EXERCISE AIM:
Copy out all of the data below, substituting "each listed word" for every occurrence of "each given word" and changing nothing else.

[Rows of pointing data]
○ ○ ○ ○ ○
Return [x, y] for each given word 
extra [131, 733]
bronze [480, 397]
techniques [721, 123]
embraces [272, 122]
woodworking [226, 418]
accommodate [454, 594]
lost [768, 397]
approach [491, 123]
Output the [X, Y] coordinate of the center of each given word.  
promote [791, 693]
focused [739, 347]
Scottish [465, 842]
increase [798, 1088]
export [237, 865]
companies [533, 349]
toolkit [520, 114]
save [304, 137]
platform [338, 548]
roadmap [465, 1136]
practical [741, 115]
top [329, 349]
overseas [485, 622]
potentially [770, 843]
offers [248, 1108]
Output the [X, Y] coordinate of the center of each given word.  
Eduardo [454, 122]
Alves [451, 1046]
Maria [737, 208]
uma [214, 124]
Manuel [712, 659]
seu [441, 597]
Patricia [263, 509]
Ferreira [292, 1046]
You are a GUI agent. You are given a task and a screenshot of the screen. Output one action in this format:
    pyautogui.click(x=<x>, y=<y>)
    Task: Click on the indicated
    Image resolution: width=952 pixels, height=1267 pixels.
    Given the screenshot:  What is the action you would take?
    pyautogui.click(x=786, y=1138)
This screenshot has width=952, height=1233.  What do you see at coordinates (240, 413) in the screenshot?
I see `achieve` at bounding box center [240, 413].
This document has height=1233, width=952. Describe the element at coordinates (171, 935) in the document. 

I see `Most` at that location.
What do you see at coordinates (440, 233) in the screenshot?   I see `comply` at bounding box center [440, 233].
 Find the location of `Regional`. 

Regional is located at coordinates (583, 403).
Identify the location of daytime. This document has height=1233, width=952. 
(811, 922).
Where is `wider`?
○ ○ ○ ○ ○
RIGHT ANSWER:
Return [x, y] for each listed word 
extra [131, 733]
bronze [480, 397]
techniques [721, 123]
embraces [272, 122]
woodworking [226, 418]
accommodate [454, 594]
lost [768, 397]
approach [491, 123]
Output the [X, Y] coordinate of the center of each listed word.  
promote [791, 693]
focused [739, 347]
Scottish [465, 842]
increase [798, 1088]
export [237, 865]
companies [533, 349]
toolkit [520, 114]
save [304, 137]
platform [338, 548]
roadmap [465, 1136]
practical [741, 115]
top [329, 349]
overseas [485, 622]
potentially [770, 843]
offers [248, 1108]
Output the [X, Y] coordinate of the center of each listed word.  
Eduardo [454, 122]
Alves [451, 1046]
Maria [737, 208]
uma [214, 124]
Manuel [712, 659]
seu [441, 597]
Patricia [263, 509]
Ferreira [292, 1046]
You are a GUI agent. You are given a task and a screenshot of the screen. Output one action in this format:
    pyautogui.click(x=<x>, y=<y>)
    Task: Click on the indicated
    Image resolution: width=952 pixels, height=1267 pixels.
    Given the screenshot:  What is the action you would take?
    pyautogui.click(x=786, y=1138)
This screenshot has width=952, height=1233.  What do you see at coordinates (240, 413) in the screenshot?
I see `achieve` at bounding box center [240, 413].
This document has height=1233, width=952. Describe the element at coordinates (171, 935) in the document. 

I see `Most` at that location.
What do you see at coordinates (440, 233) in the screenshot?   I see `comply` at bounding box center [440, 233].
 Find the location of `Regional`. 

Regional is located at coordinates (583, 403).
Identify the location of daytime. This document has height=1233, width=952. 
(811, 922).
Where is `wider`?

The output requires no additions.